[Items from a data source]
* * * *

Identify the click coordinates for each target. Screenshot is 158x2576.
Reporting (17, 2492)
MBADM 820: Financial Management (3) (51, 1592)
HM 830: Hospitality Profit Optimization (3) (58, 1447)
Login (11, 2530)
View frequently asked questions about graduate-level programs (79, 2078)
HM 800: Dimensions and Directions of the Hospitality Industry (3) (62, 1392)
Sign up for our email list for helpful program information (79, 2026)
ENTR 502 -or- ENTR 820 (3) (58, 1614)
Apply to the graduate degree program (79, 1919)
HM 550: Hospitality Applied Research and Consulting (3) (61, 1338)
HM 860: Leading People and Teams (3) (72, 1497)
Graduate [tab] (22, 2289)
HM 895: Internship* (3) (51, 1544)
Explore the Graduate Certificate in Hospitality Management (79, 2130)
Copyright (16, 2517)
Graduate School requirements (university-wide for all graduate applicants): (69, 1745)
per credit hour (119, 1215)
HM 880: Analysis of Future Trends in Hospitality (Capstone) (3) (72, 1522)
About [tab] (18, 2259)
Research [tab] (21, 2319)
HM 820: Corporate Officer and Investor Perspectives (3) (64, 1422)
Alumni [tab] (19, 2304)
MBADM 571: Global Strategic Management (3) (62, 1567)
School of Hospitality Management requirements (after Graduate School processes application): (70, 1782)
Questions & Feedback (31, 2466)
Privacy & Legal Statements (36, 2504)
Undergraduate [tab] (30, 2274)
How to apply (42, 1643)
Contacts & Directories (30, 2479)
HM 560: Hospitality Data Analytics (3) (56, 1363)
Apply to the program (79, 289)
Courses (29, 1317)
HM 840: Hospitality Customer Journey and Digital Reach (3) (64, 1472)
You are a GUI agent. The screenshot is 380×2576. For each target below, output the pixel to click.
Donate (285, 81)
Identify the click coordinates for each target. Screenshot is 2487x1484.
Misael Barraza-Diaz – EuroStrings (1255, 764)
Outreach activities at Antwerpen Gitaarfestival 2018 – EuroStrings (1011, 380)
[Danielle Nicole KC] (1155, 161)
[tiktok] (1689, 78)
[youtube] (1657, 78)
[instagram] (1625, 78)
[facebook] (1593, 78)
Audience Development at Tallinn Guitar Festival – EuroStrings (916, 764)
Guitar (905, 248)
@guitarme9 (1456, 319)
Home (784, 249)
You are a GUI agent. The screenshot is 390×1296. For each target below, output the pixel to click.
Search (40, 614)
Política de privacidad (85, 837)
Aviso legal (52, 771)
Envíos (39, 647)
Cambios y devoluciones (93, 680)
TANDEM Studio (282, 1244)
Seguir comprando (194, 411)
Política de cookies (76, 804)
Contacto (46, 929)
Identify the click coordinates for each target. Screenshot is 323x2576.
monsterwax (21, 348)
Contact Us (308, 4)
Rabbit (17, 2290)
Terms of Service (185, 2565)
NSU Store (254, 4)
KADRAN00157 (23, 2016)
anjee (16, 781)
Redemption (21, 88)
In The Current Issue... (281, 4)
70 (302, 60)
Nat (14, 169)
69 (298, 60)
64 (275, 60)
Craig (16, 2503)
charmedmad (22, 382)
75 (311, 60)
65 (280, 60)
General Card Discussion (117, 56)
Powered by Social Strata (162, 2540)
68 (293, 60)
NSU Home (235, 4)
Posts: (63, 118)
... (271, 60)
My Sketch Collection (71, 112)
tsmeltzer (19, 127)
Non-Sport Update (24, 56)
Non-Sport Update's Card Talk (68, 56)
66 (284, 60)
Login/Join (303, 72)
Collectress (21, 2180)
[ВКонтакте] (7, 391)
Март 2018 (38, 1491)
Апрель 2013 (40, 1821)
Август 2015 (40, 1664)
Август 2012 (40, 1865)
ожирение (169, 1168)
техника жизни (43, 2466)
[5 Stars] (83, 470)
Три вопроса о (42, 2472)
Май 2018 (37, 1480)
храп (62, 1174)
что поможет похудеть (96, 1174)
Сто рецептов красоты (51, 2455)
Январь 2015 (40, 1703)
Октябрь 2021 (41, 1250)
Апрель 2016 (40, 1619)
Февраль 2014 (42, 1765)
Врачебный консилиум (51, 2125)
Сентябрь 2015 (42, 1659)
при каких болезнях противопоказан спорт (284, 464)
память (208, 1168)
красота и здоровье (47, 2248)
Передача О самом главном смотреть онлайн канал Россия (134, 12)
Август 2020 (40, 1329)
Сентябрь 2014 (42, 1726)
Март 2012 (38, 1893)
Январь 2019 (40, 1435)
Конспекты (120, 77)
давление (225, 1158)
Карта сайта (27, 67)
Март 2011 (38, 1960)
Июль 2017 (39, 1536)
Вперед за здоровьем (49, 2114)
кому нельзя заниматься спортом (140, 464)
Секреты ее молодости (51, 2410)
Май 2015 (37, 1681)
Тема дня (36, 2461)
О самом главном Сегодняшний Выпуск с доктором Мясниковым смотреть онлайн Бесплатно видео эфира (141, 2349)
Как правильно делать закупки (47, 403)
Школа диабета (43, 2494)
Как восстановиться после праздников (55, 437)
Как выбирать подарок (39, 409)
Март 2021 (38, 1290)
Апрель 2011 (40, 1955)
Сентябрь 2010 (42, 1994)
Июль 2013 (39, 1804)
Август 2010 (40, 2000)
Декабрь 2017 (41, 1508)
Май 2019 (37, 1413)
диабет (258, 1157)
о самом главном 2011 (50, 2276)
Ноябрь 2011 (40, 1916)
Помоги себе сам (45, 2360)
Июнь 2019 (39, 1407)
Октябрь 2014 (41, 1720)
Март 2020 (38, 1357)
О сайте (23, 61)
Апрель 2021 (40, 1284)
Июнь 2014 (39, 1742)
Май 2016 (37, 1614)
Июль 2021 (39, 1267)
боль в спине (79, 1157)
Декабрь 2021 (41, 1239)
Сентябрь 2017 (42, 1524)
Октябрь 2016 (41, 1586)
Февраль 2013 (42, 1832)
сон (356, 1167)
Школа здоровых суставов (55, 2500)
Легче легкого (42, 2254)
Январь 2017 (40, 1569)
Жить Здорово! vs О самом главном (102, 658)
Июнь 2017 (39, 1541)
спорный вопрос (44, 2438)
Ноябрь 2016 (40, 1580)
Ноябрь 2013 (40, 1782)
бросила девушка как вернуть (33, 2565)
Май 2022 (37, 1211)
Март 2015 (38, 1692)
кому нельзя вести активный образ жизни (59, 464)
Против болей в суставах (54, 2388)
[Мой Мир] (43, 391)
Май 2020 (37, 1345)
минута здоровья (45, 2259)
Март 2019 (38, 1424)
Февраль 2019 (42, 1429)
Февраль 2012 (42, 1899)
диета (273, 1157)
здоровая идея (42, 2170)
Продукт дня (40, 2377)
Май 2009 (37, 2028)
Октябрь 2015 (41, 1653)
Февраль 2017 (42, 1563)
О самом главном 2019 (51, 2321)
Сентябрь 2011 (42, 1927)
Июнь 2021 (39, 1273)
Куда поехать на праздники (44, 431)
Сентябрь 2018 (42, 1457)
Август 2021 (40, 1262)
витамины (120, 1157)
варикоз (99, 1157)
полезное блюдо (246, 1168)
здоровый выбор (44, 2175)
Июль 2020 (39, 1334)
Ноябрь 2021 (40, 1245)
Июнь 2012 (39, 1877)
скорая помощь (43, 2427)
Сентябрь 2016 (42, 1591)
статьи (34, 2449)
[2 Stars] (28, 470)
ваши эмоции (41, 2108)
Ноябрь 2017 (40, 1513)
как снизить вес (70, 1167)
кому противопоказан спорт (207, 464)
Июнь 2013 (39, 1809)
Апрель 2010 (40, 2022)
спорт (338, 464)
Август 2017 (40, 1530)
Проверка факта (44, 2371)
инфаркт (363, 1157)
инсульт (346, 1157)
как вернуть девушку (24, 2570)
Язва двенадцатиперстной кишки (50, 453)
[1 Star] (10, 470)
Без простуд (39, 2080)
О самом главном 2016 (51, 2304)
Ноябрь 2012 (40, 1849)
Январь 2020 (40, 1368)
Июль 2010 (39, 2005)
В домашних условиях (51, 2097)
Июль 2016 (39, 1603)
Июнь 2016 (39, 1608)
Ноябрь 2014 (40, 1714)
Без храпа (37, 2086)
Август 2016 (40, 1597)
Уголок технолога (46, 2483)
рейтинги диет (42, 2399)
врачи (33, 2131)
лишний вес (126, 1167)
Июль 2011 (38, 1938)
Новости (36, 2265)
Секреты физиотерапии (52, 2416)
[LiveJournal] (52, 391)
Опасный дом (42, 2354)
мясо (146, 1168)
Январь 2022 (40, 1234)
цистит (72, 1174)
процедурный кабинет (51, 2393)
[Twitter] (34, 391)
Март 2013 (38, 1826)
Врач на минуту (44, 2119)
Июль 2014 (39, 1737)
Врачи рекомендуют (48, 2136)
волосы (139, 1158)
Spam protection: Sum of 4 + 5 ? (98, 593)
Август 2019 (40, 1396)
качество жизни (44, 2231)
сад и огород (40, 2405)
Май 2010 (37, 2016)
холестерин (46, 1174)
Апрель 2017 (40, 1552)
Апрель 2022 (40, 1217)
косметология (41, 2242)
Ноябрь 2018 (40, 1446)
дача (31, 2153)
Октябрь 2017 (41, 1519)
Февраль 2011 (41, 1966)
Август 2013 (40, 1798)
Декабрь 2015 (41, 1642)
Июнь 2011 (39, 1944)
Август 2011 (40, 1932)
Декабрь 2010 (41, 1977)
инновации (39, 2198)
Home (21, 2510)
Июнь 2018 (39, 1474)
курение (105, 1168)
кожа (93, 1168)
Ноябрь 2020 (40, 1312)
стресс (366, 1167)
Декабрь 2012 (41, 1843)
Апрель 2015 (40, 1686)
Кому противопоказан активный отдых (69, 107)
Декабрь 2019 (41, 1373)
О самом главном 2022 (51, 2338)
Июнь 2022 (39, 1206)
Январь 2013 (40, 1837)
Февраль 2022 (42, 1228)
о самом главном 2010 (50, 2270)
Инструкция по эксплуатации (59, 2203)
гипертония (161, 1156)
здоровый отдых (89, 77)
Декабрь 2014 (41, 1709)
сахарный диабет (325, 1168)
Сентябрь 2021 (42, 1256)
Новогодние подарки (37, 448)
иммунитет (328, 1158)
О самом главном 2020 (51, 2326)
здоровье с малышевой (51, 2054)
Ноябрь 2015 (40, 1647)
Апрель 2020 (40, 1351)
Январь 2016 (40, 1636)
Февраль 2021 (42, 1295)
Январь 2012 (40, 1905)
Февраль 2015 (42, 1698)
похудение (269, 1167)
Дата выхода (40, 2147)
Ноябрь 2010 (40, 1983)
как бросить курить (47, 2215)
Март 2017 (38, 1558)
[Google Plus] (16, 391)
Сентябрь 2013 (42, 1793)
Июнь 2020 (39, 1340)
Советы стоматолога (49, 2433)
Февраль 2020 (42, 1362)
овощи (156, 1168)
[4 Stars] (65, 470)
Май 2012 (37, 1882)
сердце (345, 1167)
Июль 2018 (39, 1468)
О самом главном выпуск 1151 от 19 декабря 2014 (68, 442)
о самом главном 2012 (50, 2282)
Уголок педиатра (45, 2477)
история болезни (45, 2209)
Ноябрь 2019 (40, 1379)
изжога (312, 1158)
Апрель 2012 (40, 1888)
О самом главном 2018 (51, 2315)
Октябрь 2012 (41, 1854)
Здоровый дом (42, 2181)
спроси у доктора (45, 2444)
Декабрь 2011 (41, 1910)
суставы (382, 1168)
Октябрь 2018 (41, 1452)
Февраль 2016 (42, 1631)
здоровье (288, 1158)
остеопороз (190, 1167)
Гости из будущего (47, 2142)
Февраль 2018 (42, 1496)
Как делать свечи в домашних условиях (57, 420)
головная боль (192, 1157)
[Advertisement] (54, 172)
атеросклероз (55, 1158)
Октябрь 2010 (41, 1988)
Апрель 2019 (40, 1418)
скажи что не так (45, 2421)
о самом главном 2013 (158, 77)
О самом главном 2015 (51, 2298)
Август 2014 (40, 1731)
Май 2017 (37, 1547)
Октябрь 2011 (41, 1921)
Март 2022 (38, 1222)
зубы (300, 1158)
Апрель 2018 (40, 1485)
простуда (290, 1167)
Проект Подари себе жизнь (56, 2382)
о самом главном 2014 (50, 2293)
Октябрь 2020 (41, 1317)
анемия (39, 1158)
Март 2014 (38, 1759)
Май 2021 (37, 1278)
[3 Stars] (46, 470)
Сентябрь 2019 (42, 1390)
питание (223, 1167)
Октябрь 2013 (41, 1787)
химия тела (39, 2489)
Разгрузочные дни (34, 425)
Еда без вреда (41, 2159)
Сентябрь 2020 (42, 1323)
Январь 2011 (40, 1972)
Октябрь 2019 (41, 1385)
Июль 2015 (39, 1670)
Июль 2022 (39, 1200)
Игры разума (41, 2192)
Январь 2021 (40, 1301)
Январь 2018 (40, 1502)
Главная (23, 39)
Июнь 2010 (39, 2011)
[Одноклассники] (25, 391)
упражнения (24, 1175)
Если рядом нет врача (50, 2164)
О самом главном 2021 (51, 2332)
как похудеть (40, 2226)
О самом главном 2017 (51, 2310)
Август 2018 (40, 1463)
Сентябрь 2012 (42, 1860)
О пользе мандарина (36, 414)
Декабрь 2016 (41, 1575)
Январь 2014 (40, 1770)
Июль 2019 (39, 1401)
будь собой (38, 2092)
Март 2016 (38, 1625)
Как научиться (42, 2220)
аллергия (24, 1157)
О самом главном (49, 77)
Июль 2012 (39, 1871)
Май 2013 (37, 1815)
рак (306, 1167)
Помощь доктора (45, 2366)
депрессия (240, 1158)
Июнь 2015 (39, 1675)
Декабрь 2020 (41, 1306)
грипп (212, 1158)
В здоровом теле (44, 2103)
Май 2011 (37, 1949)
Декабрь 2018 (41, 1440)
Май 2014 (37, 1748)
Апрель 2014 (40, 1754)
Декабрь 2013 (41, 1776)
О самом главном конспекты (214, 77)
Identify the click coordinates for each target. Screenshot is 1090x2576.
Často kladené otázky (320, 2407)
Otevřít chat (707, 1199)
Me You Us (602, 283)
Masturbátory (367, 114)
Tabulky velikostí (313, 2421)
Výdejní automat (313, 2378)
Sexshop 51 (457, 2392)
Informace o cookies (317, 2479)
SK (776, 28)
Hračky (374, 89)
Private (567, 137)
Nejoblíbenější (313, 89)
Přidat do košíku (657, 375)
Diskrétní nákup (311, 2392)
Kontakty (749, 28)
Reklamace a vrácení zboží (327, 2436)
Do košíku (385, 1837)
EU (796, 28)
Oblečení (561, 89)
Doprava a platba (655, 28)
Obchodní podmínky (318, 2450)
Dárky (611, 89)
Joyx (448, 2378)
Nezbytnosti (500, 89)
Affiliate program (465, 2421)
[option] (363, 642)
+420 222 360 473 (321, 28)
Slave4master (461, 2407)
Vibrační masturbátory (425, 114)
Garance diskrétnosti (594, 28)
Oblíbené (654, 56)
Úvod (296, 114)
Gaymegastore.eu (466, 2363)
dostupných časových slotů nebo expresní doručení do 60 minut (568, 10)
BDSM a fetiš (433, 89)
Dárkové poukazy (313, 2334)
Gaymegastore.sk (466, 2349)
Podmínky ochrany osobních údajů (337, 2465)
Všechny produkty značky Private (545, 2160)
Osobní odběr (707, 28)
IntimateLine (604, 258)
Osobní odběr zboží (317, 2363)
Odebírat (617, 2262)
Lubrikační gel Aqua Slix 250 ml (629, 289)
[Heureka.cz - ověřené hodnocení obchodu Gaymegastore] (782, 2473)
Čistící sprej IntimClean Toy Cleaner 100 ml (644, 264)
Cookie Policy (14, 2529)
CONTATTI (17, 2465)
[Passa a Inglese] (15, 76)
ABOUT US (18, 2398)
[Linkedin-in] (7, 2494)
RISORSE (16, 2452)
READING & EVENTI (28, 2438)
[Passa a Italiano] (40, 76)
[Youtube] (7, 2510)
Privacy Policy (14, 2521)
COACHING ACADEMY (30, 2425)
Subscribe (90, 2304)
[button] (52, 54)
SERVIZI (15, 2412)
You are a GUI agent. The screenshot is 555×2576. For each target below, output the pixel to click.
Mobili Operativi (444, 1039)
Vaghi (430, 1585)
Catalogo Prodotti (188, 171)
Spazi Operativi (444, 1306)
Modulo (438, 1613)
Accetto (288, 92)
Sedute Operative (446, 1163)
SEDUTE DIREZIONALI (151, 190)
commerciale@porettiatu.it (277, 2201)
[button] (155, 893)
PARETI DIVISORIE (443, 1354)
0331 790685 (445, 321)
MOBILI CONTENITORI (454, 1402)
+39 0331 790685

* * * *

Assignment.
What lines in the records contain the word "coordinates"? Return each one.

Solved exercise.
Identify the click coordinates for each target. Screenshot is 158x2576.
Identify the click coordinates for each target. Screenshot is 2487x1484.
Identify the click coordinates for each target. Screenshot is 323x2576.
Identify the click coordinates for each target. Screenshot is 1090x2576.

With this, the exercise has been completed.